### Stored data
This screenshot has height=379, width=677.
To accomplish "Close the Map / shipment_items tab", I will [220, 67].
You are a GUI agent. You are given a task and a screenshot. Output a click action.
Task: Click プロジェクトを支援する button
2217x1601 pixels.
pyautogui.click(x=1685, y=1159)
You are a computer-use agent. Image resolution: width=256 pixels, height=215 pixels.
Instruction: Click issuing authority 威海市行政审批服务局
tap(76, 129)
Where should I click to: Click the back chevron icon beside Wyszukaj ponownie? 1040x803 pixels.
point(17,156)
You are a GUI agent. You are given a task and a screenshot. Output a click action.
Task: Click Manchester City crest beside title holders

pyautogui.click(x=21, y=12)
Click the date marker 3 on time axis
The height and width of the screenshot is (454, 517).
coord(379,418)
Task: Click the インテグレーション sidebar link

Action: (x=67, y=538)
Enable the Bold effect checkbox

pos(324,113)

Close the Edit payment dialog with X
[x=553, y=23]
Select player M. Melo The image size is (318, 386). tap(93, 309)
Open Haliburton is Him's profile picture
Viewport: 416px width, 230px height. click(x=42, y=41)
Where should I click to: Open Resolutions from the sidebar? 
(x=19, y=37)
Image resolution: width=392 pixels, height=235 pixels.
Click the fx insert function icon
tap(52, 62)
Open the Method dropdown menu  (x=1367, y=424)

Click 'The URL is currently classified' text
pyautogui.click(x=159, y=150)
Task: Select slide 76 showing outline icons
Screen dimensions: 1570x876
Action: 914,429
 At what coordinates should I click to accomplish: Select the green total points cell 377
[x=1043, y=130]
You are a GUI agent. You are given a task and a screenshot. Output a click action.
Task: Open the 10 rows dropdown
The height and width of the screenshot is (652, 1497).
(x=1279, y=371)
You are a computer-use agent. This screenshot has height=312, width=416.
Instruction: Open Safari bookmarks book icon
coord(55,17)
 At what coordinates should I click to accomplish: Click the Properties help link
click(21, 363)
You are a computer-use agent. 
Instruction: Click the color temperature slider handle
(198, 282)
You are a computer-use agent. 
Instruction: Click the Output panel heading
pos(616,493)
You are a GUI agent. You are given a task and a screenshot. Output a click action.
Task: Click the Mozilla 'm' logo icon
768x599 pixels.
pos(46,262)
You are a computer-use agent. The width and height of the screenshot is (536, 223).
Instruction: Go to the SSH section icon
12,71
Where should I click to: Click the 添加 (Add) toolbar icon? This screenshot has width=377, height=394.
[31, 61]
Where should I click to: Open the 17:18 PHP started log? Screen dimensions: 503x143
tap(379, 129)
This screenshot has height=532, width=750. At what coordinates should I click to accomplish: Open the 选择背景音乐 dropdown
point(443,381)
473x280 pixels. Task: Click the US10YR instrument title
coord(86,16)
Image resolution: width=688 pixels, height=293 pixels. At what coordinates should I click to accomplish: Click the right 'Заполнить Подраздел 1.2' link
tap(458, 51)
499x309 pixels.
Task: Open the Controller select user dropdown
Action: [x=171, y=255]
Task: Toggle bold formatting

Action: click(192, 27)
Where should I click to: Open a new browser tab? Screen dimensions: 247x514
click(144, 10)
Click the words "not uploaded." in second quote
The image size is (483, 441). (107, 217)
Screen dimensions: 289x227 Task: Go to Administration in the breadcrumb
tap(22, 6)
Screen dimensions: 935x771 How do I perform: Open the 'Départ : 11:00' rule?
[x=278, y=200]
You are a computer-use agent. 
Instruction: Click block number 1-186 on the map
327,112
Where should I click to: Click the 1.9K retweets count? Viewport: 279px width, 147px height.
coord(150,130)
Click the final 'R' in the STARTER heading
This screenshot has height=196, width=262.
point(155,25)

### Your task
Reproduce the lines from the one containing "Instruction: Click block" to the end of the entries, keeping both ends and adding nothing.

### Answer to this task
Instruction: Click block number 1-186 on the map
327,112
Where should I click to: Click the 1.9K retweets count? Viewport: 279px width, 147px height.
coord(150,130)
Click the final 'R' in the STARTER heading
This screenshot has height=196, width=262.
point(155,25)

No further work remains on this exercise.